EXERCISE DETAILS -
There is a line below that contains "South Sudan in". Please reproduce it and all following lines exactly, through the final one.

(Records from a data collection)
===
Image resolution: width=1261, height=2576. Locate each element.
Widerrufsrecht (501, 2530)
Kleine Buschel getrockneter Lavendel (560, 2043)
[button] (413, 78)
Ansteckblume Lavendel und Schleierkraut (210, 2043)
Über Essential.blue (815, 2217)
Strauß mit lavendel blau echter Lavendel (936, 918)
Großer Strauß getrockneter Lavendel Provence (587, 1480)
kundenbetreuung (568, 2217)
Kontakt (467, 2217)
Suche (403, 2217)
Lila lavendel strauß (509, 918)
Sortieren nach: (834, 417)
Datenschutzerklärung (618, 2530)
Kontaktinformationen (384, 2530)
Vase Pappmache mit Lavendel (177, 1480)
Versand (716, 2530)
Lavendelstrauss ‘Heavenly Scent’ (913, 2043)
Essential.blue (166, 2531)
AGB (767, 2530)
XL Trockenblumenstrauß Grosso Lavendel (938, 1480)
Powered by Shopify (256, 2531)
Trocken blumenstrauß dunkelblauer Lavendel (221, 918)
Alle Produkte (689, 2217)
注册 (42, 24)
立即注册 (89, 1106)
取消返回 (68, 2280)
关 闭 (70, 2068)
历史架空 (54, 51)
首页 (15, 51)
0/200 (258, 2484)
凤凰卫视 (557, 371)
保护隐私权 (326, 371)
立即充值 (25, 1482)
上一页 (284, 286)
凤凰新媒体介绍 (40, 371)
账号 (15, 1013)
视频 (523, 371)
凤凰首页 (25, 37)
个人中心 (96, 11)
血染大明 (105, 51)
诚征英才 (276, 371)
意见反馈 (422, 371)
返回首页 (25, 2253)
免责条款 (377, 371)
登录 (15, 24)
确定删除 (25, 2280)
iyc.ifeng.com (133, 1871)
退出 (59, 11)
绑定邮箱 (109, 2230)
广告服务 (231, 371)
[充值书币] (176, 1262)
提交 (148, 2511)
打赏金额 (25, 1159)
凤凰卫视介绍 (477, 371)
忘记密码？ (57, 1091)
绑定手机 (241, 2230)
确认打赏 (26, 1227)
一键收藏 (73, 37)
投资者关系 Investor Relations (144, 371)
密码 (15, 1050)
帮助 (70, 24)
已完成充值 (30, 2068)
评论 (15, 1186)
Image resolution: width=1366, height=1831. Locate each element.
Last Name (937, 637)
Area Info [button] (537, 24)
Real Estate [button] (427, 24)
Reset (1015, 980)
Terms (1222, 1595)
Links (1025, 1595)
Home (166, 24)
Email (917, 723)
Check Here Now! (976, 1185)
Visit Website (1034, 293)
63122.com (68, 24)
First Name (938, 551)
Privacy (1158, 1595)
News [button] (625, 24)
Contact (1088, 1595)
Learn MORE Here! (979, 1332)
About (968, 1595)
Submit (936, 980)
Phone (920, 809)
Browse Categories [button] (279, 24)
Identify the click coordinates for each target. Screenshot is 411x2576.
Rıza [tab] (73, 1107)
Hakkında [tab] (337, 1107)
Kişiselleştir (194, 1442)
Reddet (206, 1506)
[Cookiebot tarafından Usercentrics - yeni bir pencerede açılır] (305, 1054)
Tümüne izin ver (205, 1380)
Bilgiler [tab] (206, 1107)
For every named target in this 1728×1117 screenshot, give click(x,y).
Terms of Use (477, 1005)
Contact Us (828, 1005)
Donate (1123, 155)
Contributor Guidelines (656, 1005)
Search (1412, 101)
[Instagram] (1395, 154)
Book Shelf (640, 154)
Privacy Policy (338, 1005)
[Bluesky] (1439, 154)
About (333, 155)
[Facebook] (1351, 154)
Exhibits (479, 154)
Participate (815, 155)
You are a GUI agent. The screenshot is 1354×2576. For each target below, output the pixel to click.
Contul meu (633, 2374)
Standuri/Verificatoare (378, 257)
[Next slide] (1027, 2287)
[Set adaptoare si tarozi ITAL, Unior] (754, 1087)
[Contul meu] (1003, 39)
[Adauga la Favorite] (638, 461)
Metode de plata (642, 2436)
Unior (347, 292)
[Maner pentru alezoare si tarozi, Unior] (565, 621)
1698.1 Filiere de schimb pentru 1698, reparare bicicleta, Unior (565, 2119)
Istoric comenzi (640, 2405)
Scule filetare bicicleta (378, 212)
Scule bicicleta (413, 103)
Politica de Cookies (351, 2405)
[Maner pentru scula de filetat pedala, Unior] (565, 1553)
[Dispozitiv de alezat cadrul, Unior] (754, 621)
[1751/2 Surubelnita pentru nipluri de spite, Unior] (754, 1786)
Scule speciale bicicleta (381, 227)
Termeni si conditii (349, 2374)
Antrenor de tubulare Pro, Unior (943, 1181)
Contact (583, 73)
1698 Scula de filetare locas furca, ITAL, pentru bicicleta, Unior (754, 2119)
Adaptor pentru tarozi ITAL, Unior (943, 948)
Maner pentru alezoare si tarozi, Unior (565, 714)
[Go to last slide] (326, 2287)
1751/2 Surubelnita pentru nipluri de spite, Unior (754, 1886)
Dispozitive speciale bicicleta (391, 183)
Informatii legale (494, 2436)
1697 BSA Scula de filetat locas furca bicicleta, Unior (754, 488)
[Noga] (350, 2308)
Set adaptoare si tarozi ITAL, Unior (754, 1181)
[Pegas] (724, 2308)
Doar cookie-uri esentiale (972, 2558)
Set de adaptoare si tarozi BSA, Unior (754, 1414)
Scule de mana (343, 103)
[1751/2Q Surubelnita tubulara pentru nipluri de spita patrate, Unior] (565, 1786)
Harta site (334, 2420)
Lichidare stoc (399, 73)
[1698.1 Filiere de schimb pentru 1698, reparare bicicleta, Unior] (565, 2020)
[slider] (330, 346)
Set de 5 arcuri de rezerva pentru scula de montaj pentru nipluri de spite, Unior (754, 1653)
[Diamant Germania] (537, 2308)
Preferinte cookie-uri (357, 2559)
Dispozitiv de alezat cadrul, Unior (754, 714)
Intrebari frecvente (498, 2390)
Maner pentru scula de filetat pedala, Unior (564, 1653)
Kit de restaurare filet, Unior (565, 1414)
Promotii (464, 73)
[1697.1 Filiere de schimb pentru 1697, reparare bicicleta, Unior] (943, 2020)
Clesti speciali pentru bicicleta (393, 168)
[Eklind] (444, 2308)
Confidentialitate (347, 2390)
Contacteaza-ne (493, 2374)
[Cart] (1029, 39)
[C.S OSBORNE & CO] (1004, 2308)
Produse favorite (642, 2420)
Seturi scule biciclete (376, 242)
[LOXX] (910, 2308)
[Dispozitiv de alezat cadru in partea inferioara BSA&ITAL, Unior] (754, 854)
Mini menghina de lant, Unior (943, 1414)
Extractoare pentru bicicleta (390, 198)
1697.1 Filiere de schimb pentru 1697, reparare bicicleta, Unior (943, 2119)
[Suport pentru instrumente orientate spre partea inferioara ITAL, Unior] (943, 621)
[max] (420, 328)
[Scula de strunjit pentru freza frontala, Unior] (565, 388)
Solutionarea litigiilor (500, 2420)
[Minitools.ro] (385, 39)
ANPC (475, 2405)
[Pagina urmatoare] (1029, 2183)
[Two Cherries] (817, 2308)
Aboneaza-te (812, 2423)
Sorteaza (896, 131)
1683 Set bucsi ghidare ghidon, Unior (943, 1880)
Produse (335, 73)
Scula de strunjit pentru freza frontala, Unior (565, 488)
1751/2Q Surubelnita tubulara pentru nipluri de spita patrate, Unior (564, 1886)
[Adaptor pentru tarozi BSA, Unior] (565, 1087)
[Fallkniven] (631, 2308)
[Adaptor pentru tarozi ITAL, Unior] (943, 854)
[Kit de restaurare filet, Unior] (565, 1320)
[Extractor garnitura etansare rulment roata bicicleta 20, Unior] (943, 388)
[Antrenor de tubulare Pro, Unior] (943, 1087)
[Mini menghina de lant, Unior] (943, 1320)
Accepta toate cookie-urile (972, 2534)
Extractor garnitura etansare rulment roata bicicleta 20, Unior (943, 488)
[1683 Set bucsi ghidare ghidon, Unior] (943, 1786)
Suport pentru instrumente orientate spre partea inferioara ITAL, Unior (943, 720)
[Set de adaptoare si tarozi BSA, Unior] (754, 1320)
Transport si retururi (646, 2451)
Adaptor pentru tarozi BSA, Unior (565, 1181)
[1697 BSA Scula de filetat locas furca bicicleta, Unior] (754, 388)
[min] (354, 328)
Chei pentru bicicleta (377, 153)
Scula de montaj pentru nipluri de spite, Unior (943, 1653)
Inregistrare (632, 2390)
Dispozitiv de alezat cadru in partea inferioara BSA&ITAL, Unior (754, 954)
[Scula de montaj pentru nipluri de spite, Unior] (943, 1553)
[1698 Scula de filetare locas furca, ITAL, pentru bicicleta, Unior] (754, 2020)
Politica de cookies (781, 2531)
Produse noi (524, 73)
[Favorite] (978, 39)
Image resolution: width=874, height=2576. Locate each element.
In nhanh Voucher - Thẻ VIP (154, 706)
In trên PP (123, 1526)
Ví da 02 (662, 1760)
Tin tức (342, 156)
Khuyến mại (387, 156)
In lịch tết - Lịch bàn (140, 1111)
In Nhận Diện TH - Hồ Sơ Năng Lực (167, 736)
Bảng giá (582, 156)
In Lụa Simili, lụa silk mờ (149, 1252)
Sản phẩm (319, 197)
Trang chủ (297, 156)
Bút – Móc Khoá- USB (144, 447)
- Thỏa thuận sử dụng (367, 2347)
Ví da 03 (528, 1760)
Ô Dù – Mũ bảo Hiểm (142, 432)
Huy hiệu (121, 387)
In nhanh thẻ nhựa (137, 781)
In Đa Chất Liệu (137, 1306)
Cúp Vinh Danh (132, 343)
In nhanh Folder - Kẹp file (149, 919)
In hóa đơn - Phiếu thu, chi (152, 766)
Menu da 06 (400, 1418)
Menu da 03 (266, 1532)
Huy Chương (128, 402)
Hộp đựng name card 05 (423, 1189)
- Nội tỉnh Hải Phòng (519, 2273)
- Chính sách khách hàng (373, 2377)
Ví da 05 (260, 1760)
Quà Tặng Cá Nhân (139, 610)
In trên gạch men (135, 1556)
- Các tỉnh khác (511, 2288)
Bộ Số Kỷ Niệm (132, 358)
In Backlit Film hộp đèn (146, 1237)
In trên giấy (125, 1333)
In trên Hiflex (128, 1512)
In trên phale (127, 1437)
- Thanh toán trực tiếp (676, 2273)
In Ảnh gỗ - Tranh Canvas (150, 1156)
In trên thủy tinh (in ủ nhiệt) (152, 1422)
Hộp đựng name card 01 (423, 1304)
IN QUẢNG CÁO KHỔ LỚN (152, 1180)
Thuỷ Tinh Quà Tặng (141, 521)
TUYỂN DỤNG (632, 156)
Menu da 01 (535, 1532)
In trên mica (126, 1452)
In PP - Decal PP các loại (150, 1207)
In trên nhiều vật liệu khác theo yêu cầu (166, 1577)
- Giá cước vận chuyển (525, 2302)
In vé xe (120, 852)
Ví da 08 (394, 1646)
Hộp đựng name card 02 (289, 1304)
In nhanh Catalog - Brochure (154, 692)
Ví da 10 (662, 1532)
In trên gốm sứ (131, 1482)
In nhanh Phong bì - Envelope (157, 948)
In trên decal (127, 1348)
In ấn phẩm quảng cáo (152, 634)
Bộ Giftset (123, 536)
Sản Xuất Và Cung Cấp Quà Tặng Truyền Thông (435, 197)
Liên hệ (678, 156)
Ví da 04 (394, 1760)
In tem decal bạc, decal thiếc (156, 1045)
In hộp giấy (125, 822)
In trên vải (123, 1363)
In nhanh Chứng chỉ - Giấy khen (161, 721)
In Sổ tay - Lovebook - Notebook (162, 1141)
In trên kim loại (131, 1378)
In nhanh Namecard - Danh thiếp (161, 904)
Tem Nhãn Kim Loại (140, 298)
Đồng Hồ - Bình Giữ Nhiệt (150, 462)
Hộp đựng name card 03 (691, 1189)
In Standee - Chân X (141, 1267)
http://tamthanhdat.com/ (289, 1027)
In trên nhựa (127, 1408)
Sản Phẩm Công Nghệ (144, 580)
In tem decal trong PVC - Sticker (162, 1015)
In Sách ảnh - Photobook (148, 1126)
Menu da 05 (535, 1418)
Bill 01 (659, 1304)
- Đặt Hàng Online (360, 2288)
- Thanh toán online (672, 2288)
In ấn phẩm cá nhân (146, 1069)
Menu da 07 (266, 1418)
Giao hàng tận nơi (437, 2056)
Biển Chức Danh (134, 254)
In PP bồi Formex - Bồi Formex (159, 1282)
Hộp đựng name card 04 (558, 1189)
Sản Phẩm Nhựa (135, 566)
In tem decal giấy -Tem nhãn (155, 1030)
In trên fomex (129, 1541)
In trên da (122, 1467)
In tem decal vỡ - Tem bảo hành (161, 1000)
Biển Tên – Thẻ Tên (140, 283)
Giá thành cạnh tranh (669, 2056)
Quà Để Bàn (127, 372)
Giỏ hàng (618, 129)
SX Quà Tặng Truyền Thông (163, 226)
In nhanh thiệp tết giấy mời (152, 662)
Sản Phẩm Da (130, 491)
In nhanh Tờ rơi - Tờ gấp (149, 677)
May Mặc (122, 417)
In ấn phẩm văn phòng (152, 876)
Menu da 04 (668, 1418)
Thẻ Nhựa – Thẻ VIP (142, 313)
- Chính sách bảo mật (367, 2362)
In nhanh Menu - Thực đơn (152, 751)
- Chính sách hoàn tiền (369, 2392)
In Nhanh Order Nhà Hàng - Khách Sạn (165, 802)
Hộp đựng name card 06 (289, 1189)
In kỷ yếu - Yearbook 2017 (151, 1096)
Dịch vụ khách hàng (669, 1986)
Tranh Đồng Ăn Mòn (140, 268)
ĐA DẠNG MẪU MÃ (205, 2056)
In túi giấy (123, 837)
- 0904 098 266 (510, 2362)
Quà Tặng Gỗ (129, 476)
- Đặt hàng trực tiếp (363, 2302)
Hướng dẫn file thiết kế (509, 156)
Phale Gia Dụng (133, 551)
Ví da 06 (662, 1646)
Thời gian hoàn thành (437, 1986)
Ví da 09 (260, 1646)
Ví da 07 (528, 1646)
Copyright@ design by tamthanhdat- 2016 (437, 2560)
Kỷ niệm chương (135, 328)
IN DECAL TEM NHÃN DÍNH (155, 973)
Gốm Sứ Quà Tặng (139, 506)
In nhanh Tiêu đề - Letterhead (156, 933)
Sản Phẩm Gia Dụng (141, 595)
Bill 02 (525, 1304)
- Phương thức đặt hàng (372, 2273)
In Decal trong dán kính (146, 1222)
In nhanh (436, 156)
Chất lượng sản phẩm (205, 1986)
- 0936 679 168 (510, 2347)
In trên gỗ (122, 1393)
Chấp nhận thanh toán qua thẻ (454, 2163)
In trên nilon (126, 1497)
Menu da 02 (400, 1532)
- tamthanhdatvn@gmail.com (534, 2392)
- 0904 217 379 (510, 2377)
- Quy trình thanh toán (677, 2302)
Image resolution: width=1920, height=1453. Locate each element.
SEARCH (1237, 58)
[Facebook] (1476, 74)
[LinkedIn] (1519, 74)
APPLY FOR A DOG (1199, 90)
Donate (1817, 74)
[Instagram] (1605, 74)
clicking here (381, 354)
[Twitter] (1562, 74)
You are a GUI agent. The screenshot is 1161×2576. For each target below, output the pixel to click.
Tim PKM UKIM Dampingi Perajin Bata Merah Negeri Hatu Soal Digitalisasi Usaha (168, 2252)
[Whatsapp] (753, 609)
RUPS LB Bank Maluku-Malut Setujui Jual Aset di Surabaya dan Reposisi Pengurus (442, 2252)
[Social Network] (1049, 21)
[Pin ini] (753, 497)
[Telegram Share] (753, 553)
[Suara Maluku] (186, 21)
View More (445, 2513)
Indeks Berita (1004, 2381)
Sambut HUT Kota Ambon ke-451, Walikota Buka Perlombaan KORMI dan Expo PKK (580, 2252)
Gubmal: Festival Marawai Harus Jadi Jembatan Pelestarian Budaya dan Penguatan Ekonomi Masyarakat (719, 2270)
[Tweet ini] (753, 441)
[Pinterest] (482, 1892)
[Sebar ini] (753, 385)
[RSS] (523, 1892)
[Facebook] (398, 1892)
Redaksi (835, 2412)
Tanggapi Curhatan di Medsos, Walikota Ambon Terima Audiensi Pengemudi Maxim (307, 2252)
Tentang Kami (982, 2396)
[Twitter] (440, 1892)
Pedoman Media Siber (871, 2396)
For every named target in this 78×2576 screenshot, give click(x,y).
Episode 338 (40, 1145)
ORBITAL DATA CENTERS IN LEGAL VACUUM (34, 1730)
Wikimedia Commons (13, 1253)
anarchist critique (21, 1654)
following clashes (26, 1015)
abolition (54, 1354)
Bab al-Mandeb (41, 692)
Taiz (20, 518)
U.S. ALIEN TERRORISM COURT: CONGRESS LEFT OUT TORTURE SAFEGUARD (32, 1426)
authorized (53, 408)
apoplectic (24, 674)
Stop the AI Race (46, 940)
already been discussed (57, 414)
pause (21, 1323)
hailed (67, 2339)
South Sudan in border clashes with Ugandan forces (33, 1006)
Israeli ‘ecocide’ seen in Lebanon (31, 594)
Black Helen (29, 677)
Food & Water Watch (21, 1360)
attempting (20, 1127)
===
WRITTEN RESPONSE -
South Sudan in border clashes with Ugandan forces (33, 1006)
Israeli ‘ecocide’ seen in Lebanon (31, 594)
Black Helen (29, 677)
Food & Water Watch (21, 1360)
attempting (20, 1127)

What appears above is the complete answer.